So here i the situation:
At work we use a custom piece of software that does document watermarking for us. Now the way this works for the end user is that there are two shares. Share #1 is "Dropoff" and Share #2 is "Pickup". The users drop off an office document in the "dropoff" share and within 15-20 minutes an xps document with watermark appears in the pickup folder. (The time delay is due to a scheduled task set to run every 20 minutes).
Now here is the issue. We have noticed that watermarking fails for certain documents. The common theme is any document with a hyperlink, specifically a malformed hyperlink. For example if someone types in http://*:3389
word converts this to a hyperlink.
Now to give you some more info on the process. The way the documents are watermarked is via a powershell script. What happens is this script runs every 20 minutes and checks for any files added to the "dropoff" folder. It then converts them to xps documents as the watermarking software can only accept xps for input. Now these xps are then run through a command line app that is the watermarking software.
What I am trying to do is find some way to either disable hyperlinks that are invalid in either word or the xps document or simply disable all hyperlinks in the document. Unfortunately due to the org size simply telling people to remove hyperlinks is not a solution especially since Management uses it the most.
Now I originally thought the issue was with Powershell converting the document to XPS so I wrote a C# console app to handle this. However that is when I discovered that it was actually malformed hyperlinks causing the issue.
What I would like to do is one of the folllowing:
1.) "read" through the word document and disable invalid URL's i.e. convert them to strings
2.) Disable all URL's in the word document
3.) Disable invalid URL's (convert to string) in XPS Document
4.) Disable all URL's in XPS document
Any thoughts or suggestions regarding how to handle this issue.
Thanks for the help!

== THINGS TO DO ==
• A. List the four things the author of the watermarking post says they would like to do about the hyperlinks.
• B. Reproduce the stretch of the watermarking post from "Now to give" through "it the most.", word for word.

== AVAILABLE DATA ==
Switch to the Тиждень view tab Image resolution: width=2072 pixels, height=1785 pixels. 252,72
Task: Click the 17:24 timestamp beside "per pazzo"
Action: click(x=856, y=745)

== SOLUTIONS IN ORDER ==
• A.
1. "Read" through the Word document and disable invalid URLs, converting them to strings.
2. Disable all URLs in the Word document.
3. Disable invalid URLs in the XPS document, converting them to strings.
4. Disable all URLs in the XPS document.

• B.
Now to give you some more info on the process. The way the documents are watermarked is via a powershell script. What happens is this script runs every 20 minutes and checks for any files added to the "dropoff" folder. It then converts them to xps documents as the watermarking software can only accept xps for input. Now these xps are then run through a command line app that is the watermarking software.
What I am trying to do is find some way to either disable hyperlinks that are invalid in either word or the xps document or simply disable all hyperlinks in the document. Unfortunately due to the org size simply telling people to remove hyperlinks is not a solution especially since Management uses it the most.